### Exercise input
+-------+
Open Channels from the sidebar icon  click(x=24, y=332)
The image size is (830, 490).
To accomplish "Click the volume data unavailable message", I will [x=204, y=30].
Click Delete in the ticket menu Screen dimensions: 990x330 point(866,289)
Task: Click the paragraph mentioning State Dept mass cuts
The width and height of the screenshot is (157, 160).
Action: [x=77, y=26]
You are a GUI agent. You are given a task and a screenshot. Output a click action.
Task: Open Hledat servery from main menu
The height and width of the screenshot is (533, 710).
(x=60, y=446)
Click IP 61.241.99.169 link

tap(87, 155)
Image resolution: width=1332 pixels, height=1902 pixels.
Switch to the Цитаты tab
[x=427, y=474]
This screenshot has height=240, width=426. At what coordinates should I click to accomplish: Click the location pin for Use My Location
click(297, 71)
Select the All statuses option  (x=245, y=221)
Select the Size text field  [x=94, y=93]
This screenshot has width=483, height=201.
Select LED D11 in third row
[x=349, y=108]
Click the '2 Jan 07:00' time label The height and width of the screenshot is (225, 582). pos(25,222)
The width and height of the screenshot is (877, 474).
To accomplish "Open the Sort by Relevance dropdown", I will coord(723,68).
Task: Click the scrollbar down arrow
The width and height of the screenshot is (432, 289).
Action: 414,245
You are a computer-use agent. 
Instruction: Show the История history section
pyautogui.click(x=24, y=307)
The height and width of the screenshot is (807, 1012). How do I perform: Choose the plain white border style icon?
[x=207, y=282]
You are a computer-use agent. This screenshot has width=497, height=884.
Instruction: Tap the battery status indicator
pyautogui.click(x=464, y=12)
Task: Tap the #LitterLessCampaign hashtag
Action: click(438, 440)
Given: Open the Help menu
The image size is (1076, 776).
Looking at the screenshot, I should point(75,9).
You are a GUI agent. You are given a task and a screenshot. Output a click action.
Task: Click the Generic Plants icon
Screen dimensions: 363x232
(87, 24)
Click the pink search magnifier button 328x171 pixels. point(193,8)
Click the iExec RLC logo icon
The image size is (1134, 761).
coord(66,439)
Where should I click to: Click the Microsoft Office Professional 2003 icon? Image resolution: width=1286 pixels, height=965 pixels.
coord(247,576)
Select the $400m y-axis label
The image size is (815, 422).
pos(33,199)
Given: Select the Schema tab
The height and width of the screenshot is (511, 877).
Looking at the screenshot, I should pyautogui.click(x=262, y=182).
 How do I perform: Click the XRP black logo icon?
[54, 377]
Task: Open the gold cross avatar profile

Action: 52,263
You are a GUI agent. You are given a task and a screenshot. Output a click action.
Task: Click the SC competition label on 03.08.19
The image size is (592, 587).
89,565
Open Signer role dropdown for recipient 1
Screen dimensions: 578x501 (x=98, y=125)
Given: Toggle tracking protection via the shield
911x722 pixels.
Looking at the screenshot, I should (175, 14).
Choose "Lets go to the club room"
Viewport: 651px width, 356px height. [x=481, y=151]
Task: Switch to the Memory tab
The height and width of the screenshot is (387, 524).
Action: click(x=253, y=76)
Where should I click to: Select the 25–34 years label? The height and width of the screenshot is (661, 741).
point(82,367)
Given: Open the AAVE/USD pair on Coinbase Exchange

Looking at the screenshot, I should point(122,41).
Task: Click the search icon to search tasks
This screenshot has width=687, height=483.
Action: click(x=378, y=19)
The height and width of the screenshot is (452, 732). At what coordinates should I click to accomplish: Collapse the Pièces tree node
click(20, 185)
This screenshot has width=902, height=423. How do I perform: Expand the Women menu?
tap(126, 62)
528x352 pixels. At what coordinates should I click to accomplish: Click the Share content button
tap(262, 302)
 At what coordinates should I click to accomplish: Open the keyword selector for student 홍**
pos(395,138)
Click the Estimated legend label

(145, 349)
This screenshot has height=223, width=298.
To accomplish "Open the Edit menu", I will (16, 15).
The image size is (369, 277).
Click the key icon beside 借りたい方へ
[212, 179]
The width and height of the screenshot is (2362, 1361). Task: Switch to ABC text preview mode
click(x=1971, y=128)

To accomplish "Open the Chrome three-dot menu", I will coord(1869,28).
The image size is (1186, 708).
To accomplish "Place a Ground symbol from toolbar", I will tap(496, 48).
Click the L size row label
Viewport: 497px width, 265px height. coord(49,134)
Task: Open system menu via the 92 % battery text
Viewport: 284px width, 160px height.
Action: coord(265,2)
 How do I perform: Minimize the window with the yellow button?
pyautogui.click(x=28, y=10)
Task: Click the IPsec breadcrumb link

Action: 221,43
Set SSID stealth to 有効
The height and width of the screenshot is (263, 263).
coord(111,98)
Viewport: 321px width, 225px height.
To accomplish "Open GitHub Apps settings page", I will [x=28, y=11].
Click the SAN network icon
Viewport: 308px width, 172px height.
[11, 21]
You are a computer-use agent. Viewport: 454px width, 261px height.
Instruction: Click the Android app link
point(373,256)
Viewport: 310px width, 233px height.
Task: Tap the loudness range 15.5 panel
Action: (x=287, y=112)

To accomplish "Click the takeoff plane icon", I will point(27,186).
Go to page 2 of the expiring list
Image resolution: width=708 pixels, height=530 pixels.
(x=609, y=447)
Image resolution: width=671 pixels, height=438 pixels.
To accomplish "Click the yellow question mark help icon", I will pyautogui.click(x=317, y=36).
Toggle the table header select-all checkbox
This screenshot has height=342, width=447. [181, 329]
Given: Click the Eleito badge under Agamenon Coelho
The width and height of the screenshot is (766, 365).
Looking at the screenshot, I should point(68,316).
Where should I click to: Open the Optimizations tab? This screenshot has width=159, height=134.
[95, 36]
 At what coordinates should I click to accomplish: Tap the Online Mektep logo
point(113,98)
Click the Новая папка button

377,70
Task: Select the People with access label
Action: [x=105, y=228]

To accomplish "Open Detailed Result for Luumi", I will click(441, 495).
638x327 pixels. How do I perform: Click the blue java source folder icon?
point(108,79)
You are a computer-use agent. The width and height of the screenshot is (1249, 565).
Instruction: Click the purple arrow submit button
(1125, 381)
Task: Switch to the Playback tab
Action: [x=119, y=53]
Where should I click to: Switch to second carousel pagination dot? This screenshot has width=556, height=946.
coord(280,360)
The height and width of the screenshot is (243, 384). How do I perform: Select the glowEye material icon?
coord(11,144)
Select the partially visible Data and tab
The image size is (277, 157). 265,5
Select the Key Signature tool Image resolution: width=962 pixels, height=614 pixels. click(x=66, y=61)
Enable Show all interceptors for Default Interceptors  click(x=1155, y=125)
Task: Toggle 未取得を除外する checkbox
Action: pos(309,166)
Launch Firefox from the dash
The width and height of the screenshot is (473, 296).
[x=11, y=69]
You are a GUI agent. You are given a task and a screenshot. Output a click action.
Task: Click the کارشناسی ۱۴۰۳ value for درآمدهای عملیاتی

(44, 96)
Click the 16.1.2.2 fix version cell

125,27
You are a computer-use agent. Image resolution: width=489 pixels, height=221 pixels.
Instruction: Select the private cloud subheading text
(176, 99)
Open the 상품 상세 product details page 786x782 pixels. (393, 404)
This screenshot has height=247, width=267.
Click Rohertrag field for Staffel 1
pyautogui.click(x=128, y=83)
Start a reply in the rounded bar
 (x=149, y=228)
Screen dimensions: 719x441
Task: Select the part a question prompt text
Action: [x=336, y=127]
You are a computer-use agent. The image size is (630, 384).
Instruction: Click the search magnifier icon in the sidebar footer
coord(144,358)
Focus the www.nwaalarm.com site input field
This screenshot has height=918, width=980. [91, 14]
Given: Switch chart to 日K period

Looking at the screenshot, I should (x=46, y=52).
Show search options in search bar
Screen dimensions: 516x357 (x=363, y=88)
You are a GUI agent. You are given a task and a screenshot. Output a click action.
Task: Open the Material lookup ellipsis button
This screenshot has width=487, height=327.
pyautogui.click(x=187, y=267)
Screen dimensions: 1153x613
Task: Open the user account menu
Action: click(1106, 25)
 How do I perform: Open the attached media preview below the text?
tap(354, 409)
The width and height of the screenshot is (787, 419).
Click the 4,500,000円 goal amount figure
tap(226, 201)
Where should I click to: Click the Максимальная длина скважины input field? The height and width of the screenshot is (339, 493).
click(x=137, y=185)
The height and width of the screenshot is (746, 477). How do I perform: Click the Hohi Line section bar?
+-------+
Your task for the entries above: copy exactly the span starting with the line with "The height and width of the screenshot is (243, 384)." and going on through the line with "Select the Key", both lines included, and nothing else.

### Exercise solution
The height and width of the screenshot is (243, 384). How do I perform: Select the glowEye material icon?
coord(11,144)
Select the partially visible Data and tab
The image size is (277, 157). 265,5
Select the Key Signature tool Image resolution: width=962 pixels, height=614 pixels. click(x=66, y=61)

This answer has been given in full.